While yes-no-rounds are a pretty restricting format for interviews, there are a number of ways it can differ and ways to fight back against the restrictions they impose. Interviews definitely underline how there are no innocent questions, and yes-no-rounds have been criticized for being conflict seeking and reductive, and some of the examples have shown how. Yes-no-questions often come with built-in premises and presuppositions and restrict the agency of the answerer. Clear answers are not necessarily simple answers, and so-called “clear” information may not be useful information, but discourses connected to specific forms like yes and no exist. Answers are very often about much more than yes and no, and there are ways to work around it when restricted that way.

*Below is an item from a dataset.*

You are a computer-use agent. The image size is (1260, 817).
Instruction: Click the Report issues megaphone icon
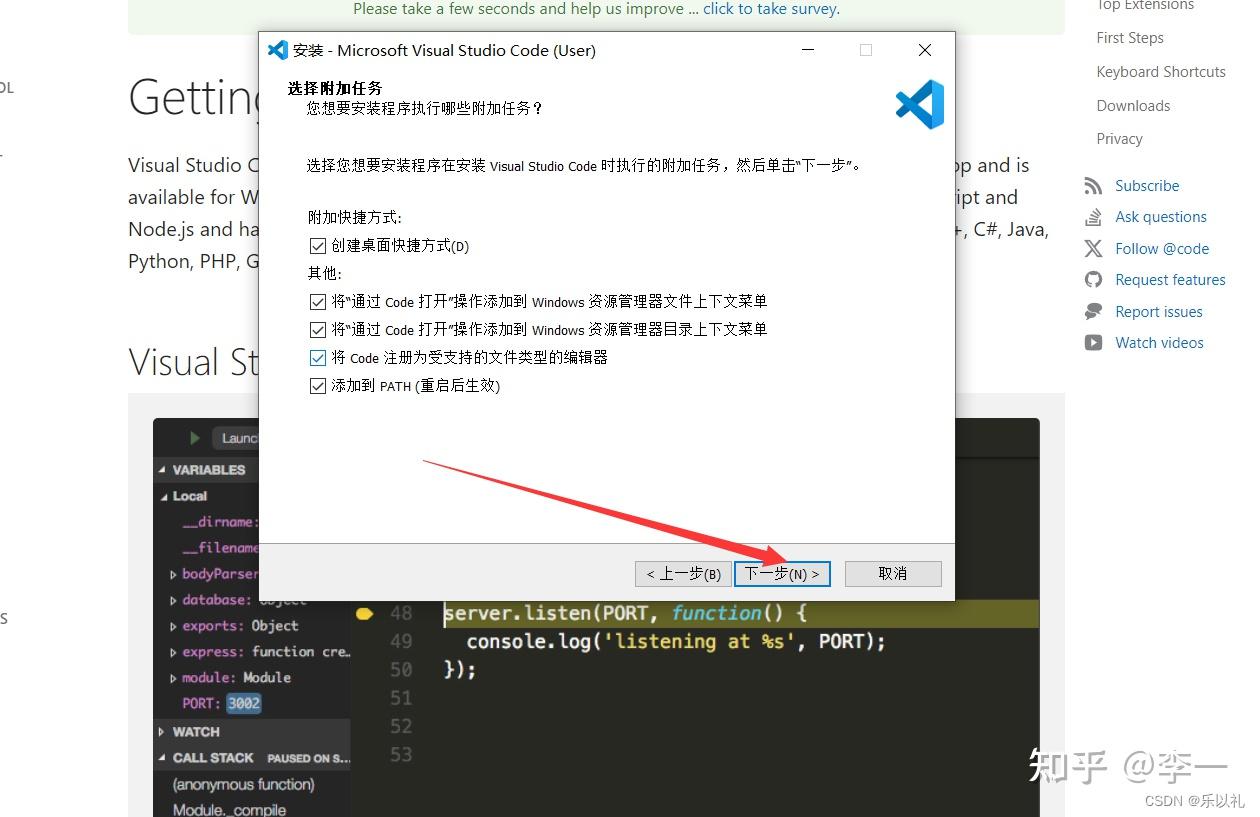(x=1093, y=311)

Yes-no-rounds are also adapted into the larger organization of interviews in various ways – both temporarily and in the participant constellation – with consequences for how a topic is treated overall.
Søren Sandager Sørensen is a postdoc on the project Grammar of Everday Life, and has written a PhD on the topic of response tokens such as yes and no in everday conversations in Danish.